WHAT IS NEEDED: Find all lines below containing the string "Task" and return them.

RECORDS SUPPLIED Block Start

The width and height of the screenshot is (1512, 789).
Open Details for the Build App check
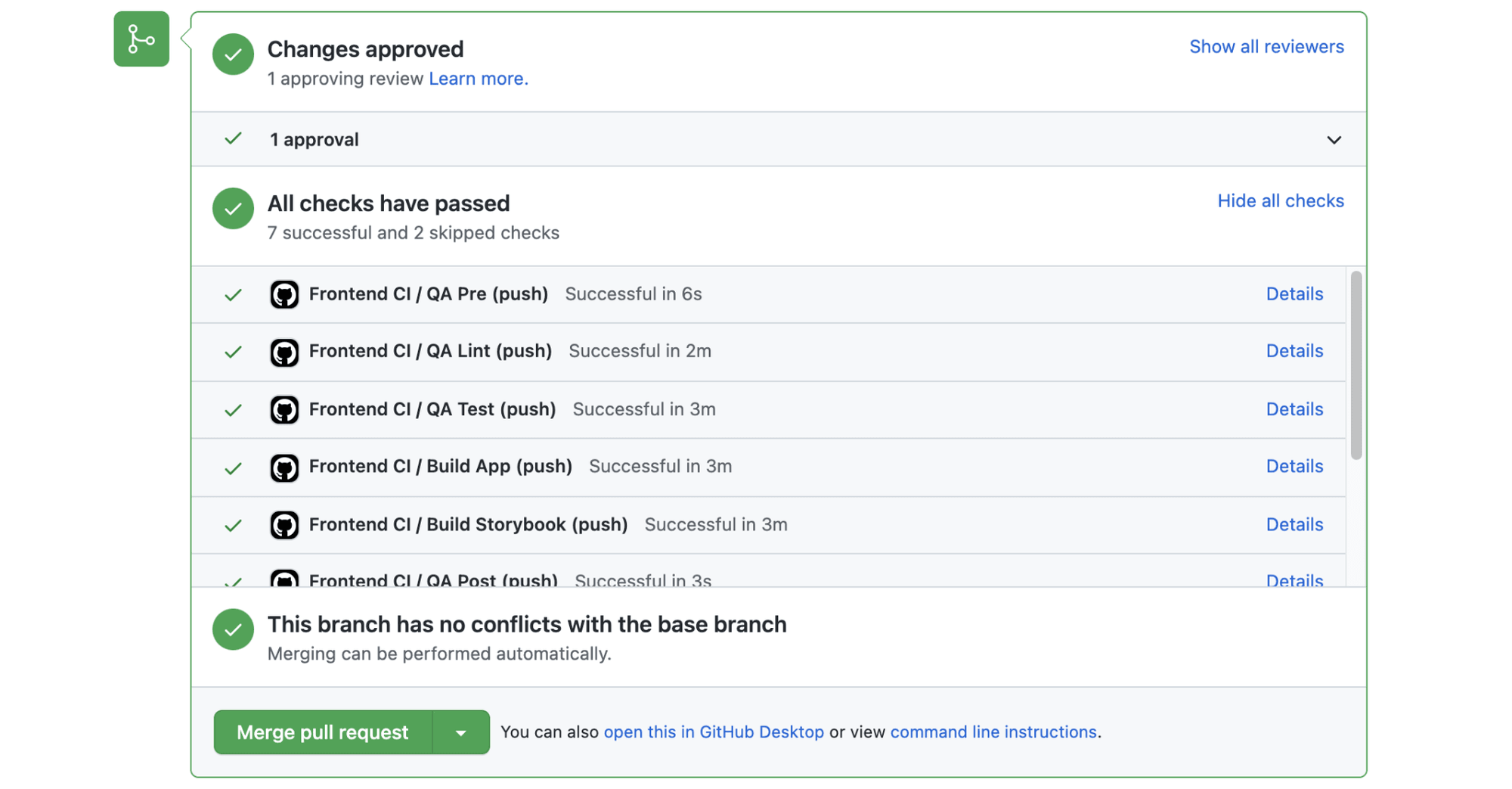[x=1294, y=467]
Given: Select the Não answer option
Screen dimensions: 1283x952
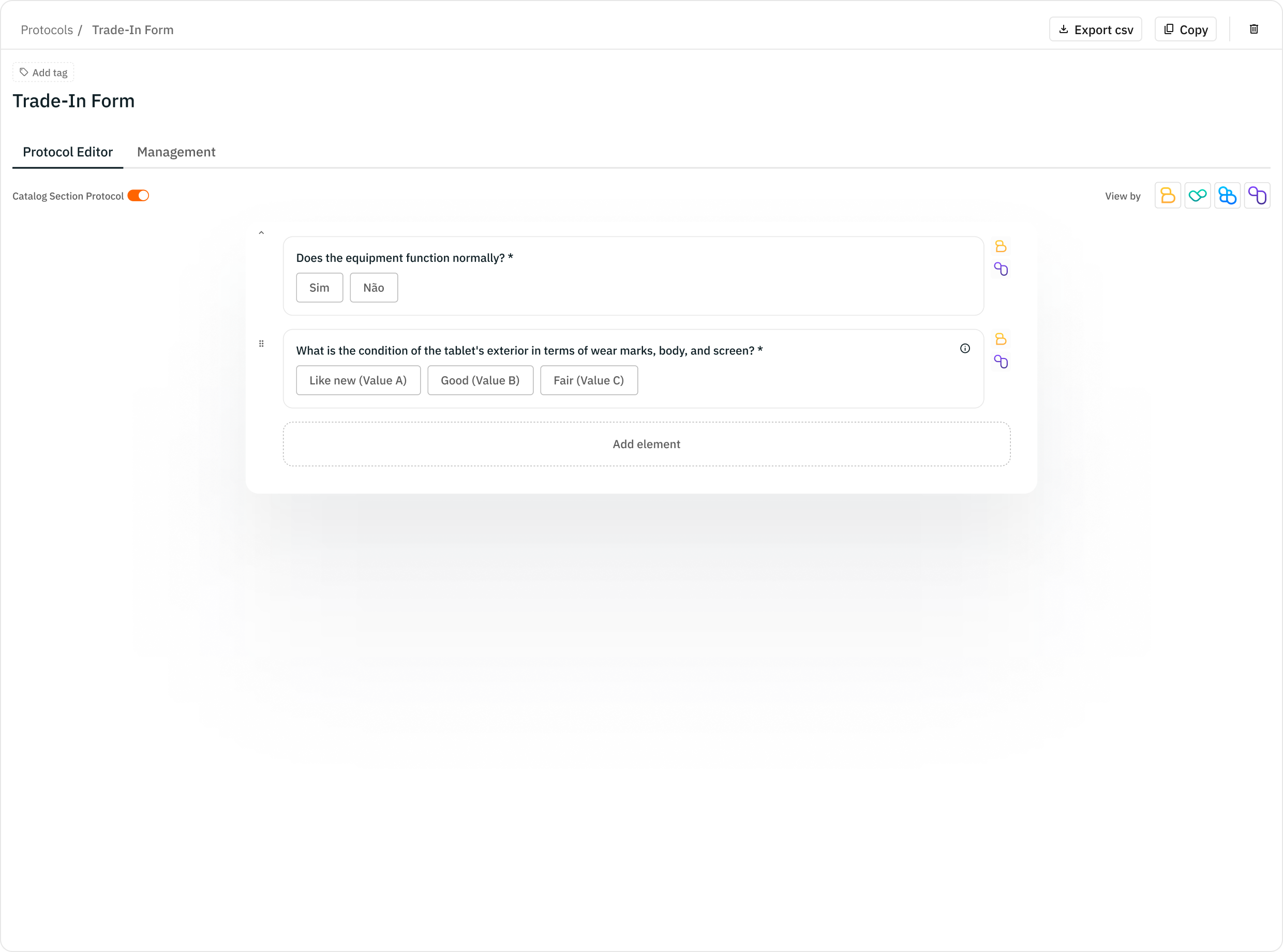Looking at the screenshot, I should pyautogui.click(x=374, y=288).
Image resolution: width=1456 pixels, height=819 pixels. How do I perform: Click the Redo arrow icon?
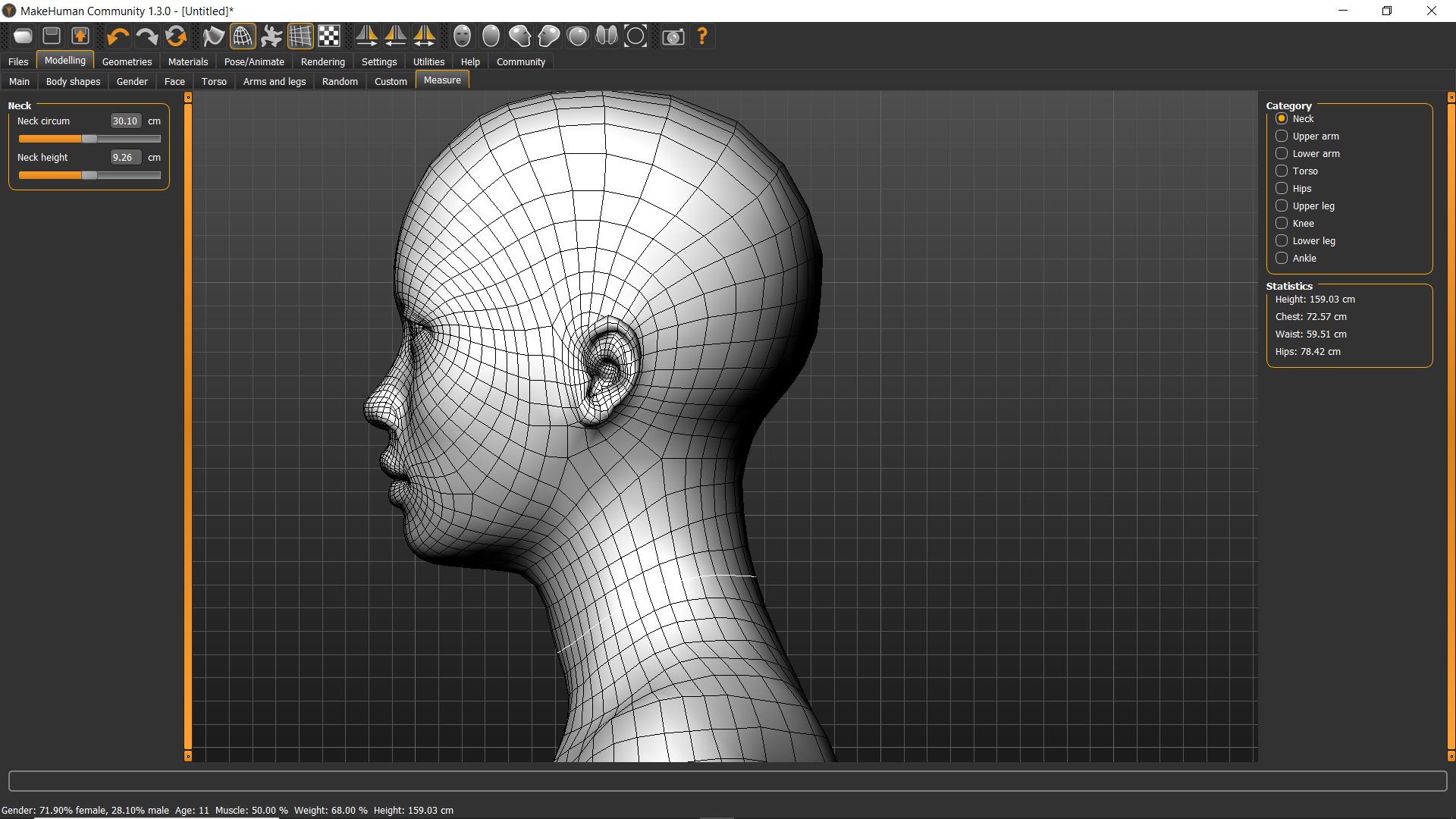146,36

RECORDS SUPPLIED Block End
RECORDS SUPPLIED Block Start

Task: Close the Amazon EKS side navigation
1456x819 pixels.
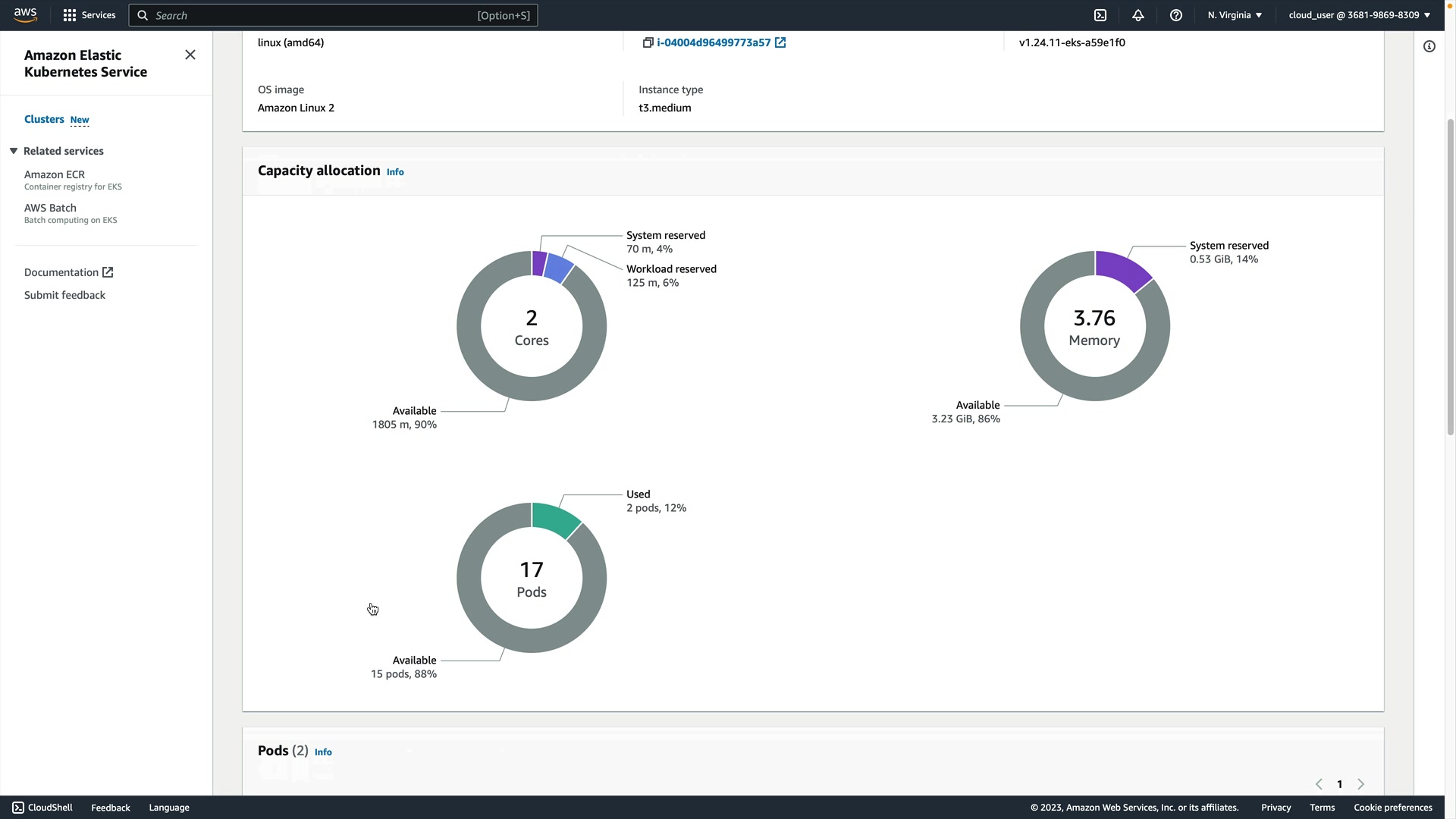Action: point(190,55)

RECORDS SUPPLIED Block End
RECORDS SUPPLIED Block Start

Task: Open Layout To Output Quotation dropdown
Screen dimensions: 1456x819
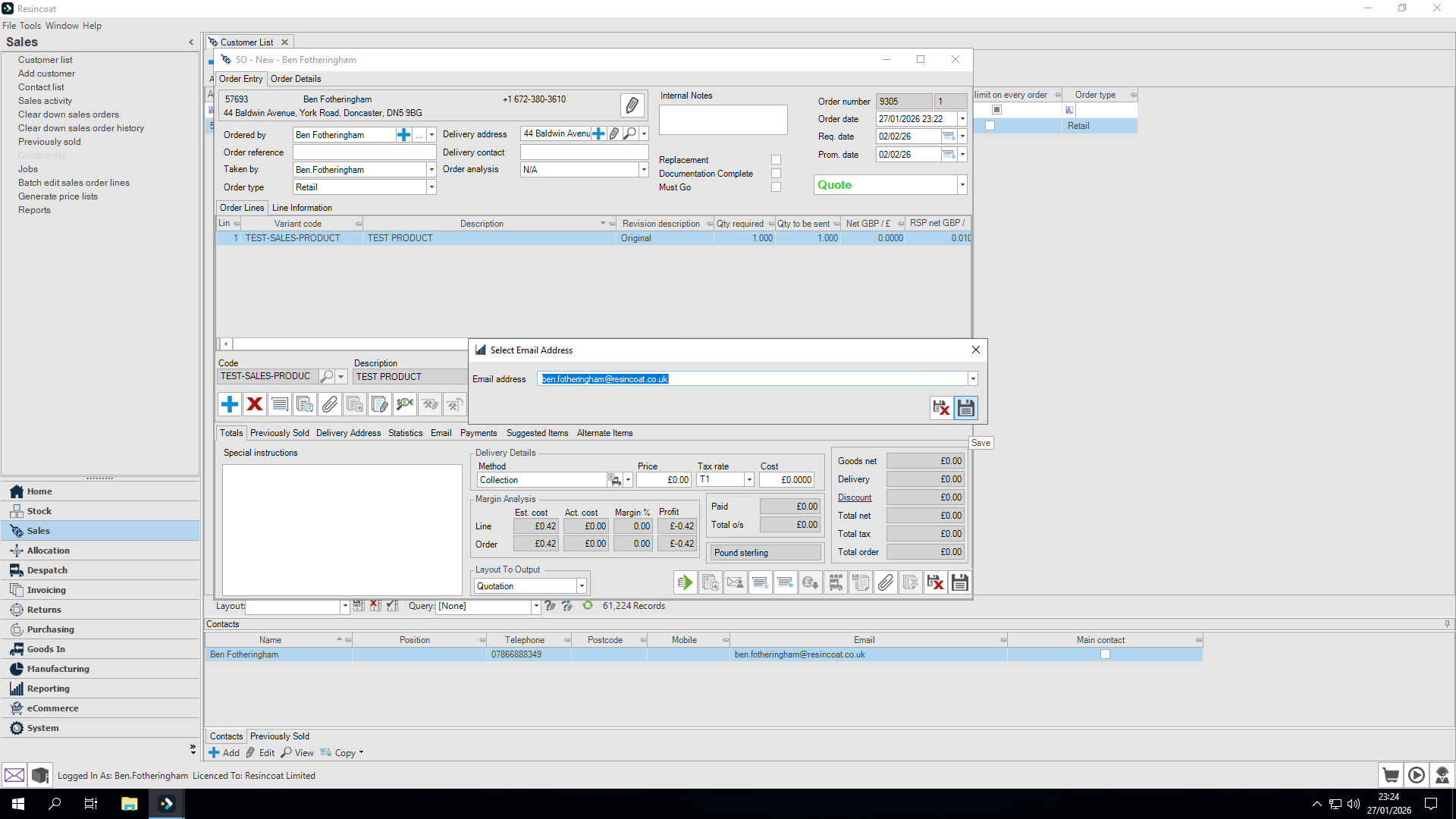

RECORDS SUPPLIED Block End

RESPONSE BELOW:
Task: Close the Amazon EKS side navigation
Task: Open Layout To Output Quotation dropdown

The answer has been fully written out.